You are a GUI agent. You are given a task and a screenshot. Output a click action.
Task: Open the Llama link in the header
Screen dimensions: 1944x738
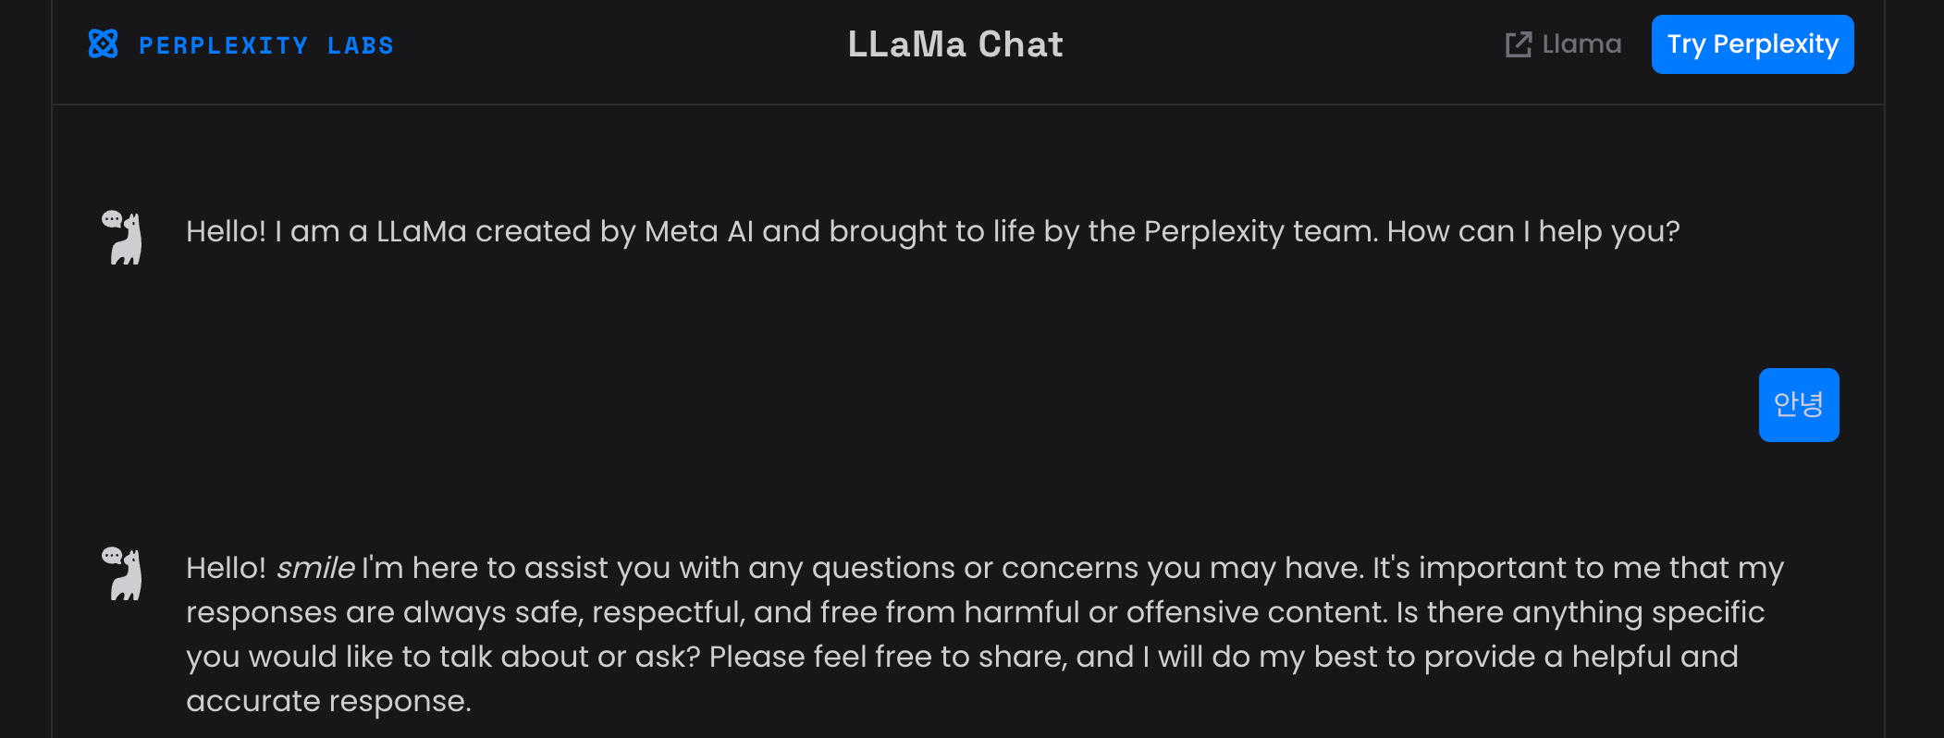(1581, 44)
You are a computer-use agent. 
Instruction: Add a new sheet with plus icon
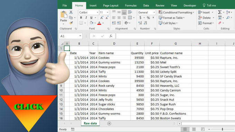109,123
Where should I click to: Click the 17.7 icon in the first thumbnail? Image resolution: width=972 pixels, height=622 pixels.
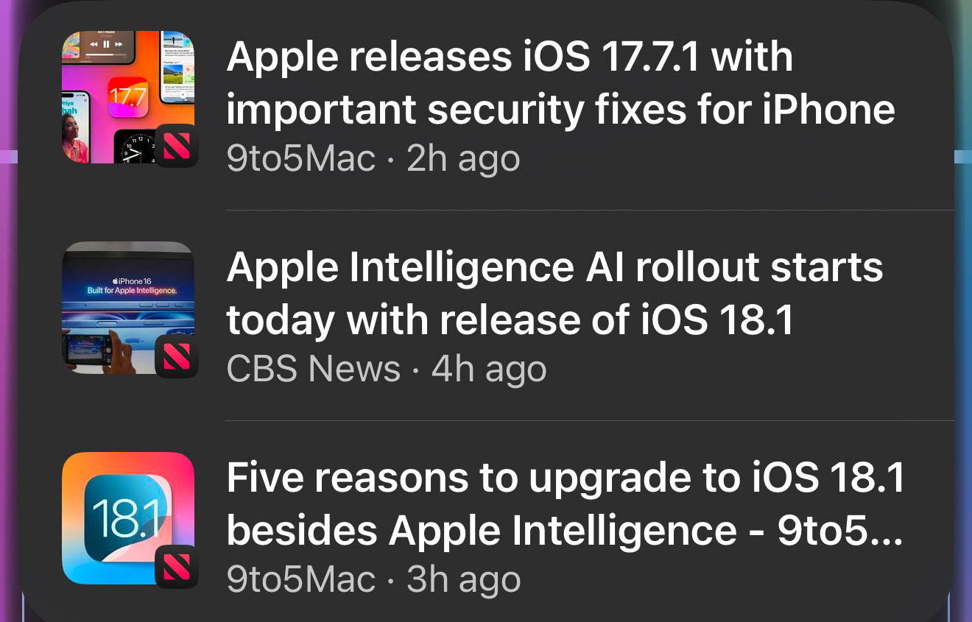(128, 96)
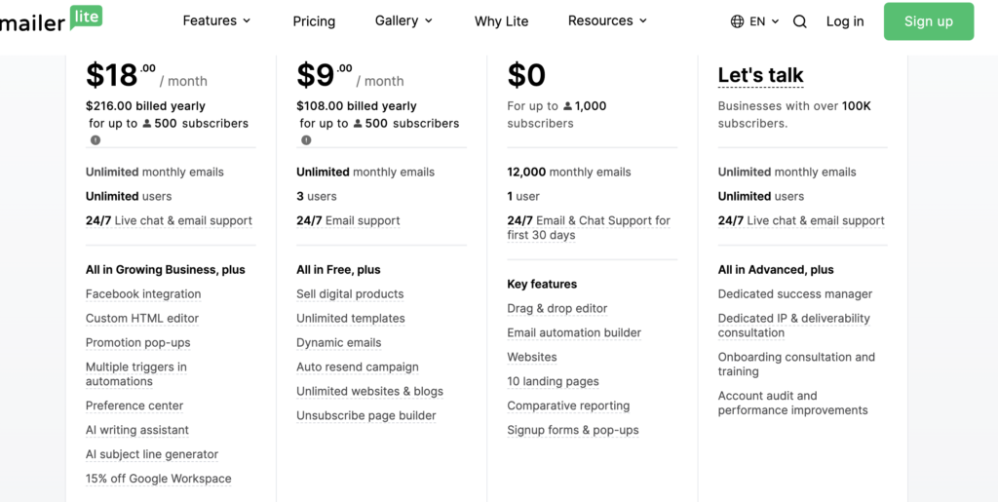
Task: Open the Why Lite menu item
Action: pos(501,21)
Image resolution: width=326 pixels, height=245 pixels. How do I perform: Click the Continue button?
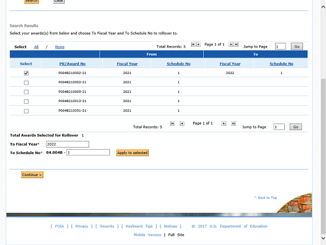point(32,175)
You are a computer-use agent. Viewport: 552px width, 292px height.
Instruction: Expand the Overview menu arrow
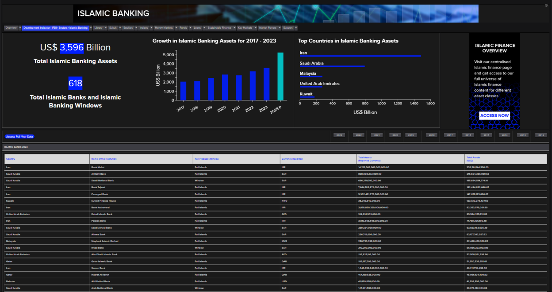point(20,28)
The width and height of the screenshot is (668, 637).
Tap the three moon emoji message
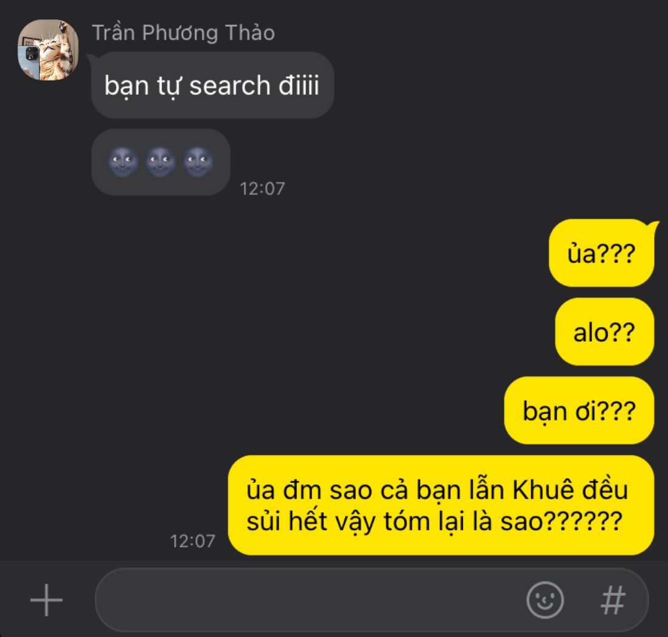pyautogui.click(x=161, y=162)
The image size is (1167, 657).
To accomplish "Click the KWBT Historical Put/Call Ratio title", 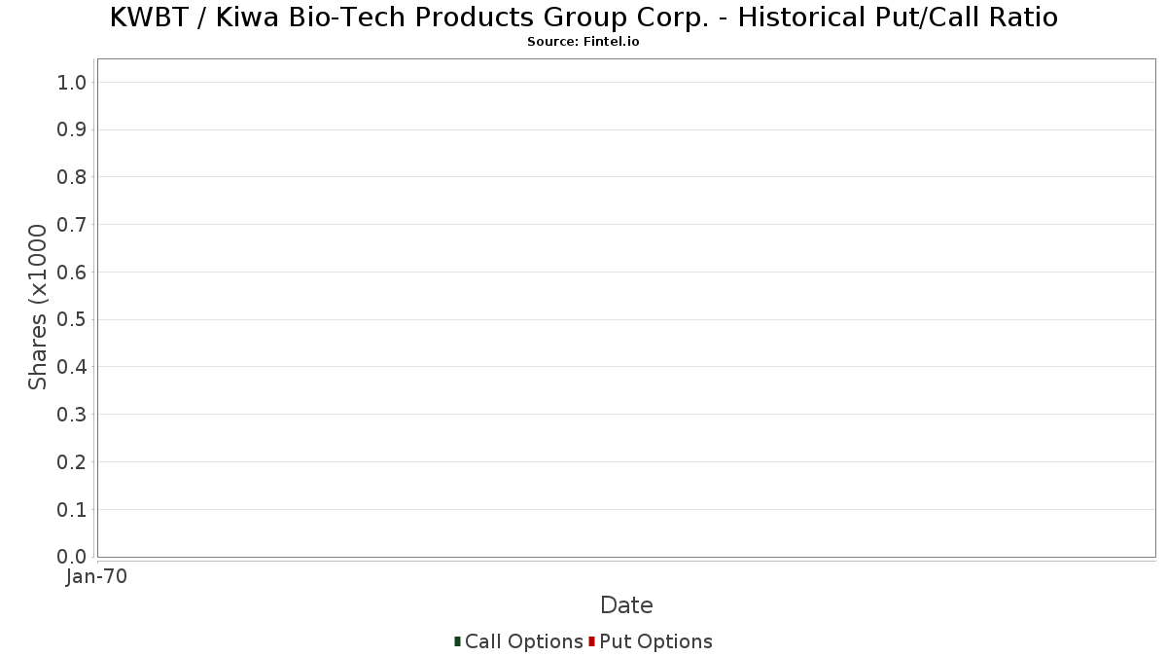I will [584, 18].
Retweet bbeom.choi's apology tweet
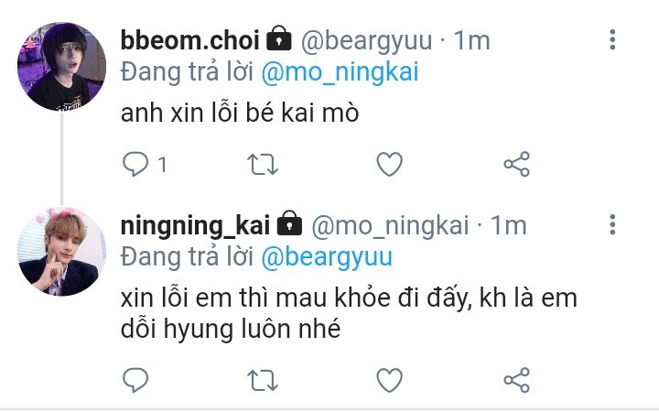Image resolution: width=659 pixels, height=412 pixels. 263,165
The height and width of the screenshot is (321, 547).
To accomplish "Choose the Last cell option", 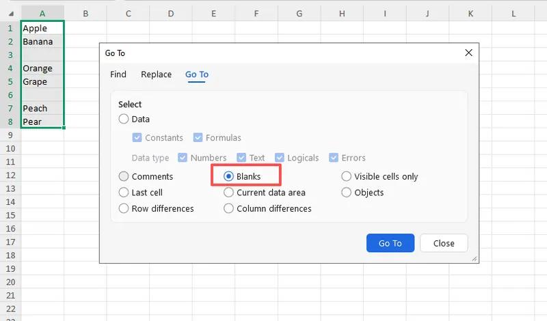I will click(124, 193).
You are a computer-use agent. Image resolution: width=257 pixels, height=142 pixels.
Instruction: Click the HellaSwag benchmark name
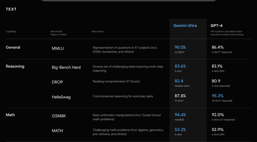point(61,97)
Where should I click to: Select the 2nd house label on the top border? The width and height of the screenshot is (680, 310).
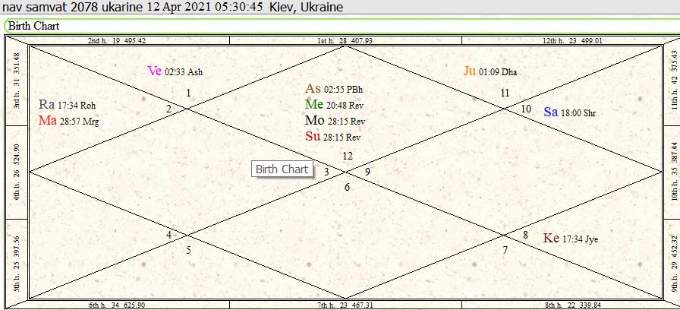(117, 40)

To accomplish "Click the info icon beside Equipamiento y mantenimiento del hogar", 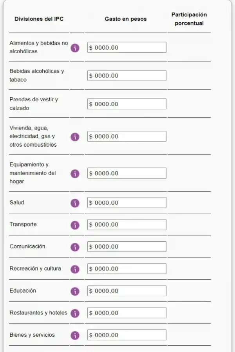I will 75,173.
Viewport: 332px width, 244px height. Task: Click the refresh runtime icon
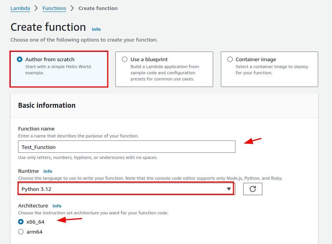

-- -- --

• Work required:
Copy exactly the lines of the listing above between the one holding "Where should I click to: Click" and the one holding "You are a computer-use agent. Viewport: 552px", inclusive; omit all pictures.

• Answer space:
Where should I click to: Click the 17.7 icon in the first thumbnail? Image resolution: width=972 pixels, height=622 pixels.
(128, 96)
Task: Open the Why Lite menu item
Action: pos(501,21)
Image resolution: width=326 pixels, height=245 pixels. How do I perform: Click the Continue button?
point(32,175)
You are a computer-use agent. Viewport: 552px width, 292px height.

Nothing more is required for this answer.